In accordance with the 2013 UNICEF survey, 26% of the schools are without the so called sanitary facilities. In 12% of urban schools and 23% of rural schools, toilet compartments are either partially functional or non-functional. In accordance with the aforementioned survey, every tenth school is without a functional hand washing facility. One of the important findings of the research is that schools have acute infrastructural problems. In addition, of importance is critical lack of awareness among students about hygiene issues.

In regard to updated information, in 2018 UNICEF and WHO published a joint global report – Drinking Water, Sanitation and Hygiene in Schools. In accordance with the report, 26% of public schools in Georgia are without clean drinking water and 26% of public schools do not have toilets at all. Apart from that, there are no basic sanitation services available in 40% of the schools and there are no basic hygiene services in available 88% of the schools. Of surveyed schools, 27% are without hand washing facilities.

Analysis

European Georgia – Movement for Freedom MP, Sergo Ratiani, spoke about sanitary and hygiene conditions in public schools during the session of the Parliament of Georgia and stated:“In accordance with the UNICEF survey, there are no toilets in 27% of the schools, whilst 26% of the schools are without hand washing facilities.”

FactCheck took interest in the accuracy of the statement.

In 2013, The United Nations International Children's Emergency Fund (UNICEF) published a survey entitled as Survey of Water, Sanitation and Hygiene Conditions in Public Schools. UNICEF has surveyed sanitary and hygiene conditions in 600 public schools of Georgia. The survey was based on information provided by the school students, teachers, administration and directors as well as on direct observations in regard to school sanitary conditions and behaviour of the students. The survey also exposed variety of problems, which public schools in Georgia have to face. One of the important findings of the survey is that schools have serious infrastructural problems in terms of water supply and sanitary aspects. In addition, of importance is that level of awareness among students about hygiene issues is critically low.

In accordance with the findings of the survey, nearly 70% of public schools have piped water supply system. However, in 70% of these schools, piped water is not inside the school building. Four percent of urban schools and 12% of rural schools mostly use unimproved water sources.[1] In tenth of surveyed schools, main water source was dysfunctional at the time of survey.
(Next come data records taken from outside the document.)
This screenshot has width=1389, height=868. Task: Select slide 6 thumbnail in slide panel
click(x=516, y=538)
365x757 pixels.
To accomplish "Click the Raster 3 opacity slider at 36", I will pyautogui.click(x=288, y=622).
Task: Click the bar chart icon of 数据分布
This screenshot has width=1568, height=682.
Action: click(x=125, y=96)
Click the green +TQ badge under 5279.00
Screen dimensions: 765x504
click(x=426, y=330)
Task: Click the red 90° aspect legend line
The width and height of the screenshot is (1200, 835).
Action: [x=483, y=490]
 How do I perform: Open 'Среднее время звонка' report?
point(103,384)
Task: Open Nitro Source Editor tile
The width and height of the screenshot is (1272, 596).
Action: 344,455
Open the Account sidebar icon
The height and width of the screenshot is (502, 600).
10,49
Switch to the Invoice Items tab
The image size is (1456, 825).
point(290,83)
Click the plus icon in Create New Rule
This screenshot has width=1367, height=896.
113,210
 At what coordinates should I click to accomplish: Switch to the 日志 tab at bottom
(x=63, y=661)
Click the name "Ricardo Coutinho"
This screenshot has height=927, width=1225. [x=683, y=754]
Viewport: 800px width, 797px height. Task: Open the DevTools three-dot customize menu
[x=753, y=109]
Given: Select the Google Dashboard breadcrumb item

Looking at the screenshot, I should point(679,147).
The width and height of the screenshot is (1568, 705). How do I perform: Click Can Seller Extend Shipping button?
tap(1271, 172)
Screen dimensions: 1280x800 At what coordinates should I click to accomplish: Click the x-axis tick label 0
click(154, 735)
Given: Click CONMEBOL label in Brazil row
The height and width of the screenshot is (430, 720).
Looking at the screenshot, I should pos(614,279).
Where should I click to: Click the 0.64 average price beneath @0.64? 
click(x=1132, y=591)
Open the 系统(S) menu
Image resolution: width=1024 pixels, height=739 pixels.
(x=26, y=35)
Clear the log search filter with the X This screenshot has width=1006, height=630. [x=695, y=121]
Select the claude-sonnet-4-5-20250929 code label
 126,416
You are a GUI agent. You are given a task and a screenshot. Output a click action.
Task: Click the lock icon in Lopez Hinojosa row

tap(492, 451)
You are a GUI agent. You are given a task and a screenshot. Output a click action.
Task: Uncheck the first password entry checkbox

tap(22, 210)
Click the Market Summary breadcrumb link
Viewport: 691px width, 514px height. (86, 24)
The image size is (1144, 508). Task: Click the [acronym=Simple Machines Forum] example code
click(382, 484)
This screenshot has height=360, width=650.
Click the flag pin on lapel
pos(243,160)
Absolute majority of such schools are located in villages. One of findings of the survey is that in terms of water supply, rural schools face more difficult situation as compared to urban schools. Of note is that drinking water quality in public schools of Georgia is not properly inspected. More than 70% of the schools have never undertaken the so called water treatment, including those schools which use unprotected wells and springs.

In regard to toilets and sanitary conditions there, only 35% of the schools have toilet compartments inside the school building, whilst in the remaining 65%, distance between the school building and toilet compartment fluctuates between 10-200 meters. Nearly half of the schools do not have separate toilets for the teachers. In addition, almost none of the schools have toilet compartments adapted for people with special needs. Toilet compartments in half of the schools were dirty and every fifth toilet compartment was dysfunctional. Majority of the schools do not have toilet paper in toilet compartments.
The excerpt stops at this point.